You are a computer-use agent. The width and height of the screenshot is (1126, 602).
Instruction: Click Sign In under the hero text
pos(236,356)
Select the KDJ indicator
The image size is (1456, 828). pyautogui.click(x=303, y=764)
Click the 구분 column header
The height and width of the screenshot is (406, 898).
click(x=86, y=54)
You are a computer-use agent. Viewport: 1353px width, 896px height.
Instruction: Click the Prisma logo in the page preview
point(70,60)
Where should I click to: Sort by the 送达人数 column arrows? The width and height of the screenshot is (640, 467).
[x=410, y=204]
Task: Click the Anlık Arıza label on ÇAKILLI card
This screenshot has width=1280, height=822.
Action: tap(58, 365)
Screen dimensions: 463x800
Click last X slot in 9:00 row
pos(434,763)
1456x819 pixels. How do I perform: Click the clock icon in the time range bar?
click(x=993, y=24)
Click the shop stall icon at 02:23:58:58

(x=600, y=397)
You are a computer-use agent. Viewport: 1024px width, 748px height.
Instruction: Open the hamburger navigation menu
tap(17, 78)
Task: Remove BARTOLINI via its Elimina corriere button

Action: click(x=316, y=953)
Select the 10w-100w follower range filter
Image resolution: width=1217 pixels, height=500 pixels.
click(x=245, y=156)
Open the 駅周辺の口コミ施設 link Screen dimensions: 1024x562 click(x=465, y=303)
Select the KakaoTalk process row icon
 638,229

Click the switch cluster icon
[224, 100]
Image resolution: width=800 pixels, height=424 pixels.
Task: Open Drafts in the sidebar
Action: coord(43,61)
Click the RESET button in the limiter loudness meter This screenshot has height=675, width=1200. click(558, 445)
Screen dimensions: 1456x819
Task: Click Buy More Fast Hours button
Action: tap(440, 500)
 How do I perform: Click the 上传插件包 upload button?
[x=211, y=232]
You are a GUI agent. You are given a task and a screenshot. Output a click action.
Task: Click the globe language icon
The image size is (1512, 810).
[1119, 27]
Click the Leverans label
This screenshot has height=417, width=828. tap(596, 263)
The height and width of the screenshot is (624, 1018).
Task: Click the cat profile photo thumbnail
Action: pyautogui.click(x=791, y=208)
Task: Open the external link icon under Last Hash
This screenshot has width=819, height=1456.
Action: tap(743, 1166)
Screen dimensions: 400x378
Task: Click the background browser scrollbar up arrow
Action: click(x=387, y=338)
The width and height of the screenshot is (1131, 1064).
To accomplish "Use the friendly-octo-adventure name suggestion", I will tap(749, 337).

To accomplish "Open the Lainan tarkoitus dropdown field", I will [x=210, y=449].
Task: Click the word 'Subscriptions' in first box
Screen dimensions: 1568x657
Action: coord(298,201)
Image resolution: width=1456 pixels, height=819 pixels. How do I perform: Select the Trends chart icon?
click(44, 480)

________________________

- _STATED PROBLEM_
Reproduce every line of the material above verbatim, without changing anything.

- _ANSWER_
You are a computer-use agent. The width and height of the screenshot is (1126, 602).
Instruction: Click Sign In under the hero text
pos(236,356)
Select the KDJ indicator
The image size is (1456, 828). pyautogui.click(x=303, y=764)
Click the 구분 column header
The height and width of the screenshot is (406, 898).
click(x=86, y=54)
You are a computer-use agent. Viewport: 1353px width, 896px height.
Instruction: Click the Prisma logo in the page preview
point(70,60)
Where should I click to: Sort by the 送达人数 column arrows? The width and height of the screenshot is (640, 467).
[x=410, y=204]
Task: Click the Anlık Arıza label on ÇAKILLI card
This screenshot has width=1280, height=822.
Action: tap(58, 365)
Screen dimensions: 463x800
Click last X slot in 9:00 row
pos(434,763)
1456x819 pixels. How do I perform: Click the clock icon in the time range bar?
click(x=993, y=24)
Click the shop stall icon at 02:23:58:58

(x=600, y=397)
You are a computer-use agent. Viewport: 1024px width, 748px height.
Instruction: Open the hamburger navigation menu
tap(17, 78)
Task: Remove BARTOLINI via its Elimina corriere button

Action: click(x=316, y=953)
Select the 10w-100w follower range filter
Image resolution: width=1217 pixels, height=500 pixels.
click(x=245, y=156)
Open the 駅周辺の口コミ施設 link Screen dimensions: 1024x562 click(x=465, y=303)
Select the KakaoTalk process row icon
 638,229

Click the switch cluster icon
[224, 100]
Image resolution: width=800 pixels, height=424 pixels.
Task: Open Drafts in the sidebar
Action: coord(43,61)
Click the RESET button in the limiter loudness meter This screenshot has height=675, width=1200. click(558, 445)
Screen dimensions: 1456x819
Task: Click Buy More Fast Hours button
Action: tap(440, 500)
 How do I perform: Click the 上传插件包 upload button?
[x=211, y=232]
You are a GUI agent. You are given a task and a screenshot. Output a click action.
Task: Click the globe language icon
The image size is (1512, 810).
[1119, 27]
Click the Leverans label
This screenshot has height=417, width=828. tap(596, 263)
The height and width of the screenshot is (624, 1018).
Task: Click the cat profile photo thumbnail
Action: pyautogui.click(x=791, y=208)
Task: Open the external link icon under Last Hash
This screenshot has width=819, height=1456.
Action: tap(743, 1166)
Screen dimensions: 400x378
Task: Click the background browser scrollbar up arrow
Action: click(x=387, y=338)
The width and height of the screenshot is (1131, 1064).
To accomplish "Use the friendly-octo-adventure name suggestion", I will tap(749, 337).

To accomplish "Open the Lainan tarkoitus dropdown field", I will [x=210, y=449].
Task: Click the word 'Subscriptions' in first box
Screen dimensions: 1568x657
Action: coord(298,201)
Image resolution: width=1456 pixels, height=819 pixels. How do I perform: Select the Trends chart icon?
click(44, 480)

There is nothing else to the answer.